───── DATA RECORDS ─────
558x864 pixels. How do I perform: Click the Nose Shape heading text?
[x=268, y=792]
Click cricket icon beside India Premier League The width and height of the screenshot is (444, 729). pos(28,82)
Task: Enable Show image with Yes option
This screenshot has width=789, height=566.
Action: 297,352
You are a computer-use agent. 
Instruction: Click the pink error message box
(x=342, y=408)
─────
───── DATA RECORDS ─────
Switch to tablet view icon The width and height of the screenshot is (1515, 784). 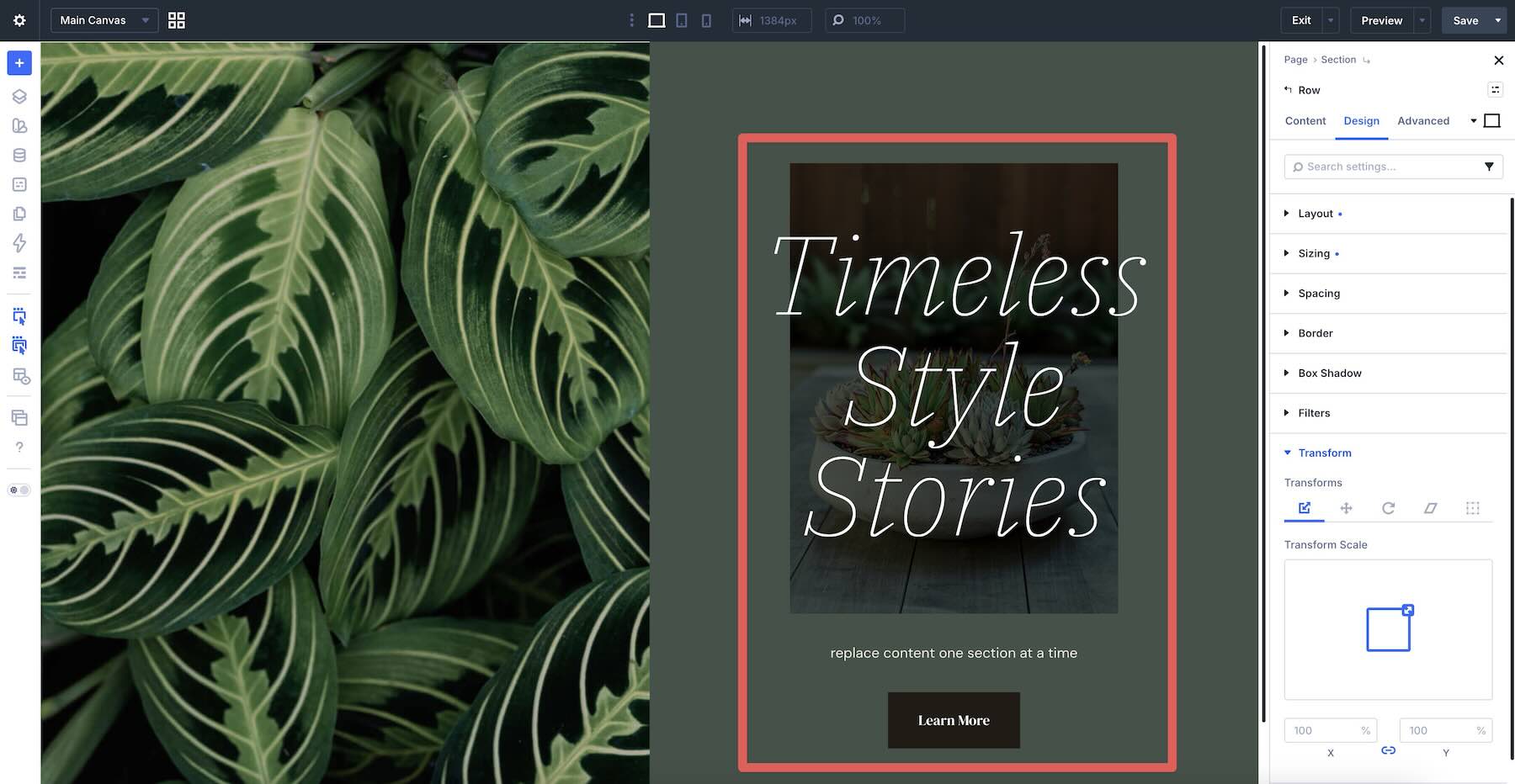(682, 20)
─────
→ **WORK INSTRUCTIONS**:
Using the material above, transcribe exactly the lines from the line with "Click cricket icon" to the line with "You are a computer-use agent."; both count, and nothing else goes in.

→ **ANSWER**:
Click cricket icon beside India Premier League The width and height of the screenshot is (444, 729). pos(28,82)
Task: Enable Show image with Yes option
This screenshot has width=789, height=566.
Action: 297,352
You are a computer-use agent. 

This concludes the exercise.